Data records
──────────────────────────────
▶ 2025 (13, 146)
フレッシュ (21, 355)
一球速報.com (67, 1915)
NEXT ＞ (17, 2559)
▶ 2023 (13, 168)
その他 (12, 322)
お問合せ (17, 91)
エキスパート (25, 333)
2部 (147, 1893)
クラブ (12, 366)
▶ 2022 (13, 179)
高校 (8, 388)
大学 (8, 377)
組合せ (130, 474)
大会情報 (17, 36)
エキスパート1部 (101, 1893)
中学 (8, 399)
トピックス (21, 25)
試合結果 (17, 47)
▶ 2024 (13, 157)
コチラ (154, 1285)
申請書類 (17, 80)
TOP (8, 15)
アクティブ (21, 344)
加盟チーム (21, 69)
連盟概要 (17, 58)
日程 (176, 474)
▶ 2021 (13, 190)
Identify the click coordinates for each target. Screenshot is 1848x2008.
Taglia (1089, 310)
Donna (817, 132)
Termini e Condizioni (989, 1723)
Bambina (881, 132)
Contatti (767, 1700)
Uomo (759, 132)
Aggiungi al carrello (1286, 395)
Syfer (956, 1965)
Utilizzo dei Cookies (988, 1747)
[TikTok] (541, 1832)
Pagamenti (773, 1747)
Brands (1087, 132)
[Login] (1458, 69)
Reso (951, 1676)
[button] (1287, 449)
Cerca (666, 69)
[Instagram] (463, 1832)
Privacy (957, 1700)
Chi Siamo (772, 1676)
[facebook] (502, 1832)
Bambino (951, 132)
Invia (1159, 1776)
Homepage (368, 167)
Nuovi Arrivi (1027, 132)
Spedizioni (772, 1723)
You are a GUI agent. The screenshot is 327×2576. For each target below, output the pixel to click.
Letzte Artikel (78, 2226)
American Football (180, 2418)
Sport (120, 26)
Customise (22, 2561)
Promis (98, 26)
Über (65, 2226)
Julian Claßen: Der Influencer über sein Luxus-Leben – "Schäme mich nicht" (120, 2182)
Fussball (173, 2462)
──────────────────────────────
Would you repeat each line above exactly as it stands?

> _Solution to this exercise_:
▶ 2025 (13, 146)
フレッシュ (21, 355)
一球速報.com (67, 1915)
NEXT ＞ (17, 2559)
▶ 2023 (13, 168)
その他 (12, 322)
お問合せ (17, 91)
エキスパート (25, 333)
2部 (147, 1893)
クラブ (12, 366)
▶ 2022 (13, 179)
高校 (8, 388)
大学 (8, 377)
組合せ (130, 474)
大会情報 (17, 36)
エキスパート1部 (101, 1893)
中学 (8, 399)
トピックス (21, 25)
試合結果 (17, 47)
▶ 2024 (13, 157)
コチラ (154, 1285)
申請書類 (17, 80)
TOP (8, 15)
アクティブ (21, 344)
加盟チーム (21, 69)
連盟概要 (17, 58)
日程 (176, 474)
▶ 2021 (13, 190)
Identify the click coordinates for each target. Screenshot is 1848x2008.
Taglia (1089, 310)
Donna (817, 132)
Termini e Condizioni (989, 1723)
Bambina (881, 132)
Contatti (767, 1700)
Uomo (759, 132)
Aggiungi al carrello (1286, 395)
Syfer (956, 1965)
Utilizzo dei Cookies (988, 1747)
[TikTok] (541, 1832)
Pagamenti (773, 1747)
Brands (1087, 132)
[Login] (1458, 69)
Reso (951, 1676)
[button] (1287, 449)
Cerca (666, 69)
[Instagram] (463, 1832)
Privacy (957, 1700)
Chi Siamo (772, 1676)
[facebook] (502, 1832)
Bambino (951, 132)
Invia (1159, 1776)
Homepage (368, 167)
Nuovi Arrivi (1027, 132)
Spedizioni (772, 1723)
You are a GUI agent. The screenshot is 327×2576. For each target below, output the pixel to click.
Letzte Artikel (78, 2226)
American Football (180, 2418)
Sport (120, 26)
Customise (22, 2561)
Promis (98, 26)
Über (65, 2226)
Julian Claßen: Der Influencer über sein Luxus-Leben – "Schäme mich nicht" (120, 2182)
Fussball (173, 2462)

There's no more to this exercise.